一九三〇年、イギリスのアーサー・ランサムは長いジャーナリスト生活から転じて児童文学を仕事とし『ツバメ号とアマゾン号』を発表した。これは、彼の少年時代の思い出と終生の趣味であったヨットと釣りをからませて生みだしたリアリスティックな休暇の物語である。ごくささいなことにも入念な神経をゆきとどかせて描写し、子どもの遊びを迫力あるドラマにした背後には、彼の、子どもと子ども時代への理解の深さが横たわっている。ランサムは、あそびで作ったのろい人形を火の中に落としてしまったときの子どもの恐怖と不安が、真剣に人を殺そうとはかって後にそれを反省した大人の恐怖や不安と変わらない重みをもつことを知っていた。だから、ごっこ遊びにすぎない子どもどうしの海戦や平和条約や無人島生活が、『宝島』以来の冒険精神を生き生きと表現しえたのである。ランサムがなぜ休暇物語を書いたかについて、現在手にはいる唯一の研究書『アーサー・ランサム』の著者ヒュー・シェリーは、「彼(アーサー・ランサム)は七五年の大半を休暇を待ちのぞむか、休暇を楽しむか、休暇を回顧するかしてすごしてきたからである」といい、ランサムの友人であるルーパト=ハート=ディヴィスは「彼の不滅のかたみである子どものための十二冊の本を生みだしたものは、文学者と学校生徒という二つの性格の融合であります。彼は、だれにも劣らず子どもがすきでしたが、度はずれてすきだったわけではありません。十二冊の本のあのたぐいない特質は、作者がつねに子どもの部分をもっていたという事実で、かんたんに説明がつくのです。」(『シロクマ号となぞの鳥』岩波書店、四八二頁)と指摘している。

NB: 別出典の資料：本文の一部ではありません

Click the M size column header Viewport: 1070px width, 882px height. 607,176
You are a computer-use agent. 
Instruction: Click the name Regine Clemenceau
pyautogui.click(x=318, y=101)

ランサムはロシア革命や中国革命の特派員として活躍する、すぐれて活動的なジャーナリストであった生活よりも、知的好奇心のままに星を観察したり、地勢を調べたり、ヨットを走らせたりするくらしをリアル・ライフと考えていた。彼が大人の生活を悪とは考えないまでも、子どもの生活の方が生きる喜び、生命の充実感を与えてくれると考えていたことはまちがいない。彼が大切にしたのは、特に休暇の中の子どもたち、つまり大人になるための努力や大人の社会が侵入してこないときの子どもたちの生活である。彼の作品の中で、子どもの思考法、行動パターン、情緒などがえがけていて、それがときには大人への批判となり、読者に人生や人間を考えさせる機能を果たすことはあっても、元来それらが彼の創作のモチーフではない。ランサムは、大人のくらしと対極にある子どものくらしの一部の輝きを追ったのである。だから彼のえがいた子どもたちの生活は、彼の属する中産階級の子どもの現実生活ですらない。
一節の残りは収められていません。